Entries on where items appear:
┌──

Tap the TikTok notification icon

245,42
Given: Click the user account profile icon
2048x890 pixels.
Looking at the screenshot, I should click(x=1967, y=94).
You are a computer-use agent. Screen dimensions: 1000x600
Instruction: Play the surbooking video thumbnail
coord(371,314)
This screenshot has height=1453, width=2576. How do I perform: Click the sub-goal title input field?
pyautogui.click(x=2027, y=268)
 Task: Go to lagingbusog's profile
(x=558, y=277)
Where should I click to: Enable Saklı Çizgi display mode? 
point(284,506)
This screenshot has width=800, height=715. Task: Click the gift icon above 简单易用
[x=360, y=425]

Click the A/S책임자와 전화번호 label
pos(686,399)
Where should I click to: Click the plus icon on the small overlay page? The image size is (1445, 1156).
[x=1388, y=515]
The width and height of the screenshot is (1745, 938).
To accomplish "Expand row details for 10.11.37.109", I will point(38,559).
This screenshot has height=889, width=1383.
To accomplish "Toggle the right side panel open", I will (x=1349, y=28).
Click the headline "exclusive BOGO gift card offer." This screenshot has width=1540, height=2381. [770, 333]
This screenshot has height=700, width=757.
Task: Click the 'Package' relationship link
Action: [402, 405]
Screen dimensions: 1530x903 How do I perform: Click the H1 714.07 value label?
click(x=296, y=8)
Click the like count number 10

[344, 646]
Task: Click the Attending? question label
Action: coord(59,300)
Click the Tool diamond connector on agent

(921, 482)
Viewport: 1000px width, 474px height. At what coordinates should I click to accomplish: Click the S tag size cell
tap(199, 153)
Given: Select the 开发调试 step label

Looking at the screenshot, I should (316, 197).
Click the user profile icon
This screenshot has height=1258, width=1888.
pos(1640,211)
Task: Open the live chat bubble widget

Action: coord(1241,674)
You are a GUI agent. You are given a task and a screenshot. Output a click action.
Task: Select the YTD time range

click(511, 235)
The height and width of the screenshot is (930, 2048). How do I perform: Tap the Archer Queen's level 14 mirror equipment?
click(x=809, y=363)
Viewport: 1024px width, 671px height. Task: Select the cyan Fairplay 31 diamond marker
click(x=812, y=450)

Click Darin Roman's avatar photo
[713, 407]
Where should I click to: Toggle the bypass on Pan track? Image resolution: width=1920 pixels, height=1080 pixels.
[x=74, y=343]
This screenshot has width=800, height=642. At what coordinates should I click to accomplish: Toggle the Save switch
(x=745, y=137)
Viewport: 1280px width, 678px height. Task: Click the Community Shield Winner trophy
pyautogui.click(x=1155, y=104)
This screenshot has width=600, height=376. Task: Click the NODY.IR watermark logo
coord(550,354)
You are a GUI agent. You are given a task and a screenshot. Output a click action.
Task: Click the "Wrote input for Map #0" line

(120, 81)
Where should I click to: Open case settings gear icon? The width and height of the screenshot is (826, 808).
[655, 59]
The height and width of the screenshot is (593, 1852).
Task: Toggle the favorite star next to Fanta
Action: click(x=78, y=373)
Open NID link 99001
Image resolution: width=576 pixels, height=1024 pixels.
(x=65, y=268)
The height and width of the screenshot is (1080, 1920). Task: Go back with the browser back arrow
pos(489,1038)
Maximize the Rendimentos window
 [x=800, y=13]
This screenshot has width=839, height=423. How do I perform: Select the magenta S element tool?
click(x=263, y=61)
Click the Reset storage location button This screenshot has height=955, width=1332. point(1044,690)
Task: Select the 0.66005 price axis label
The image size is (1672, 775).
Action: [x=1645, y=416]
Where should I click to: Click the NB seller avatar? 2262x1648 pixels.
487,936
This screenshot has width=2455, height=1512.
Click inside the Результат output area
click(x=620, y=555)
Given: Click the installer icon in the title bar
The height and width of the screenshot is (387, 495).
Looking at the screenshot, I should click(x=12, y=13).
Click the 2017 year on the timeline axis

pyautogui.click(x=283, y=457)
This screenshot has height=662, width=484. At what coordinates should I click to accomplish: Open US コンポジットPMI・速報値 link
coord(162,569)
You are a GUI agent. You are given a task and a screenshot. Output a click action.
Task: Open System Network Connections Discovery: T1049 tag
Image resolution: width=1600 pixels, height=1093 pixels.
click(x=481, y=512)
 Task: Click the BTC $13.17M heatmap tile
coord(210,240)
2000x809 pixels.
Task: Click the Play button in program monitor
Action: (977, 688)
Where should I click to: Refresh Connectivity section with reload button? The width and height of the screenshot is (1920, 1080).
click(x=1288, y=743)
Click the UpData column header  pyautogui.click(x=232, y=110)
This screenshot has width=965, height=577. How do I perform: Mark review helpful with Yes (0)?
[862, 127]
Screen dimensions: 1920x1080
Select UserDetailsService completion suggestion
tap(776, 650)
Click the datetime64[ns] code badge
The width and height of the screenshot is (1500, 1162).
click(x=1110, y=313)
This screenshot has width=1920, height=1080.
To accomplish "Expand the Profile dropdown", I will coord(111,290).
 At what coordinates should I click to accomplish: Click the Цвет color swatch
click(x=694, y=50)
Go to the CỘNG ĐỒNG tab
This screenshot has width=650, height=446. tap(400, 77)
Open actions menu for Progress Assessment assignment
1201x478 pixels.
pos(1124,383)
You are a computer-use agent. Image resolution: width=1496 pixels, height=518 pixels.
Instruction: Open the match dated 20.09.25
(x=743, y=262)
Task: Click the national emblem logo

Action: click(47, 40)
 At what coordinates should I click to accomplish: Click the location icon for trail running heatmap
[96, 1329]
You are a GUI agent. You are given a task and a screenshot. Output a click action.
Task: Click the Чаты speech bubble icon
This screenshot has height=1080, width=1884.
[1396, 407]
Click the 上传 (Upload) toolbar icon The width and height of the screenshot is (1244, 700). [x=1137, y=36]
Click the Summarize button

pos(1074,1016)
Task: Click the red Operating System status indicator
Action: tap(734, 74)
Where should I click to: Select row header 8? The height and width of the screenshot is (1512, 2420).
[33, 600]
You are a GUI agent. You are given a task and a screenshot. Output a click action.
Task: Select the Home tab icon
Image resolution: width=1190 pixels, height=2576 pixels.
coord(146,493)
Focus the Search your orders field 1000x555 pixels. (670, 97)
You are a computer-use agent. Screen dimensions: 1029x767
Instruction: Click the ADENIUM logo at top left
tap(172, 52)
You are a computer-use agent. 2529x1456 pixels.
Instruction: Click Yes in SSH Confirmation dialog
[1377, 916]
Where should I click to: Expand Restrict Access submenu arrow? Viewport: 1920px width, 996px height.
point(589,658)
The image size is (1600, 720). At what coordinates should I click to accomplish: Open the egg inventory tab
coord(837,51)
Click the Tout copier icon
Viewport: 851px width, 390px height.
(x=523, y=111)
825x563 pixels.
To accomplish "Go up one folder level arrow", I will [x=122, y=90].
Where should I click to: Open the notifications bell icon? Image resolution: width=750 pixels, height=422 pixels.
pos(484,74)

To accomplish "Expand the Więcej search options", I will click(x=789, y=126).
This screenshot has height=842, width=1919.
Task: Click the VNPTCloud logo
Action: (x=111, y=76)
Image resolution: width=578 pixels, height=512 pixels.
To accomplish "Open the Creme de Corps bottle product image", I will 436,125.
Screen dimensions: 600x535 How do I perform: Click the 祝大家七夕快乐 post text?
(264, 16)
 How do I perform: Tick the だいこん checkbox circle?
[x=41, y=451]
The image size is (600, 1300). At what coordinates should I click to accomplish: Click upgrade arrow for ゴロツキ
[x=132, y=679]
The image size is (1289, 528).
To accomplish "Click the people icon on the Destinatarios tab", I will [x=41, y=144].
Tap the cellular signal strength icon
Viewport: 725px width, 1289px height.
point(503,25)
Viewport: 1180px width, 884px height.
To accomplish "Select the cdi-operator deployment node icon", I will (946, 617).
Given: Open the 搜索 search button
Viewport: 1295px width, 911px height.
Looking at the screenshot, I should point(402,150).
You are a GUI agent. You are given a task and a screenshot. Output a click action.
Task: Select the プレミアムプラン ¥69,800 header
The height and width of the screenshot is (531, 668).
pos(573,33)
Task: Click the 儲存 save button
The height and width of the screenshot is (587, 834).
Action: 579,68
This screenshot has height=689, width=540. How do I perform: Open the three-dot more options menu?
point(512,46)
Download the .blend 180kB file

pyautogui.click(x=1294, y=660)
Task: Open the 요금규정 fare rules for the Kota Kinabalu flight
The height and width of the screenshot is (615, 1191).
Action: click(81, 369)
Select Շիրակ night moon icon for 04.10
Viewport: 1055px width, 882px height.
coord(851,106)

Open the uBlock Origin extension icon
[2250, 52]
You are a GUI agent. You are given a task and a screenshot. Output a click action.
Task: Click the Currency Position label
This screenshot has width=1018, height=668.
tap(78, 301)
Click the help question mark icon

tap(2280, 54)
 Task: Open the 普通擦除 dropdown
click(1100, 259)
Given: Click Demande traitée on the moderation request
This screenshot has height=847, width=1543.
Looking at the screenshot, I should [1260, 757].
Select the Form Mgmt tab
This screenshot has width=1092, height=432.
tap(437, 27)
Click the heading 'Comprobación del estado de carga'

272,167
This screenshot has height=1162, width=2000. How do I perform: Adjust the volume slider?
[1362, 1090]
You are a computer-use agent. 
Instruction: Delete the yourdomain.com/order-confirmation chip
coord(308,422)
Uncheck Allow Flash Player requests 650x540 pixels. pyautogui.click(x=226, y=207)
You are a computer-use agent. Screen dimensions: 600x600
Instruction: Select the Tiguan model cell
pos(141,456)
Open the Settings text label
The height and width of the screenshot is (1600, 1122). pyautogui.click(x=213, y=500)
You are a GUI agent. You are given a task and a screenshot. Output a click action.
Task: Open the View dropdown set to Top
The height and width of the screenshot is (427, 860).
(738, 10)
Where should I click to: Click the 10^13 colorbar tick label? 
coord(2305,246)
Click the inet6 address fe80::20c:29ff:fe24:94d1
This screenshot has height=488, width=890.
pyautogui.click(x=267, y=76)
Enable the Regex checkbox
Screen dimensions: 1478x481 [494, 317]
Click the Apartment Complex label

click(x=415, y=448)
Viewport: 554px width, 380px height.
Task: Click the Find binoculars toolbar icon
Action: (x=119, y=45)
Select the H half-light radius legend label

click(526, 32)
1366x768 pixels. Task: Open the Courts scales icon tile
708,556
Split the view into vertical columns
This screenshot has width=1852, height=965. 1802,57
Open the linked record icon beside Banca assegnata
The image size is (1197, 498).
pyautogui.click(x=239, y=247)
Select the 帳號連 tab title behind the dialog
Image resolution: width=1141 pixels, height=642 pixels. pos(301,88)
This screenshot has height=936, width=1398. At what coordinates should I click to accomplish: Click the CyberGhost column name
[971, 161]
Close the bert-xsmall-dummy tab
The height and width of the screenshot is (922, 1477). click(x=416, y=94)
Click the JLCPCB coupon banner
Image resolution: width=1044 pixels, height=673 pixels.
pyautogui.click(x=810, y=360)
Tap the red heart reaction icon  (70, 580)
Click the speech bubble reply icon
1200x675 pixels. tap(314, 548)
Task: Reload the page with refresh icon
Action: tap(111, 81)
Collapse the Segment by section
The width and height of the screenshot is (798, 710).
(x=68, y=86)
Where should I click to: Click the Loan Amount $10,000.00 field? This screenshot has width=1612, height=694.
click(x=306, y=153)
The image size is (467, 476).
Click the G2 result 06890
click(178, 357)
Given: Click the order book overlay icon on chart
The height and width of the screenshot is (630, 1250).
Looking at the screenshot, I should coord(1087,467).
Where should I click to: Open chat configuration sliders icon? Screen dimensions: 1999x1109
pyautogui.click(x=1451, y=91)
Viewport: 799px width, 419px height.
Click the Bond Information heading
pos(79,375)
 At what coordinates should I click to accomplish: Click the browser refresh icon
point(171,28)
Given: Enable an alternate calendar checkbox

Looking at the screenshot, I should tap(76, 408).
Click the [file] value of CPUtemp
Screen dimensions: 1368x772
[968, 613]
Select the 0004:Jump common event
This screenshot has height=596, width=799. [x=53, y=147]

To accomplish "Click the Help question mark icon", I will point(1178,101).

└──

Your instructions -> Update the lines starting at the one that contains "Go to the CỘNG ĐỒNG tab" and ending with the one that contains "(x=743, y=262)", replacing "match" with "game" and keeping everything else unchanged.

Exercise answer ->
Go to the CỘNG ĐỒNG tab
This screenshot has width=650, height=446. tap(400, 77)
Open actions menu for Progress Assessment assignment
1201x478 pixels.
pos(1124,383)
You are a computer-use agent. Image resolution: width=1496 pixels, height=518 pixels.
Instruction: Open the game dated 20.09.25
(x=743, y=262)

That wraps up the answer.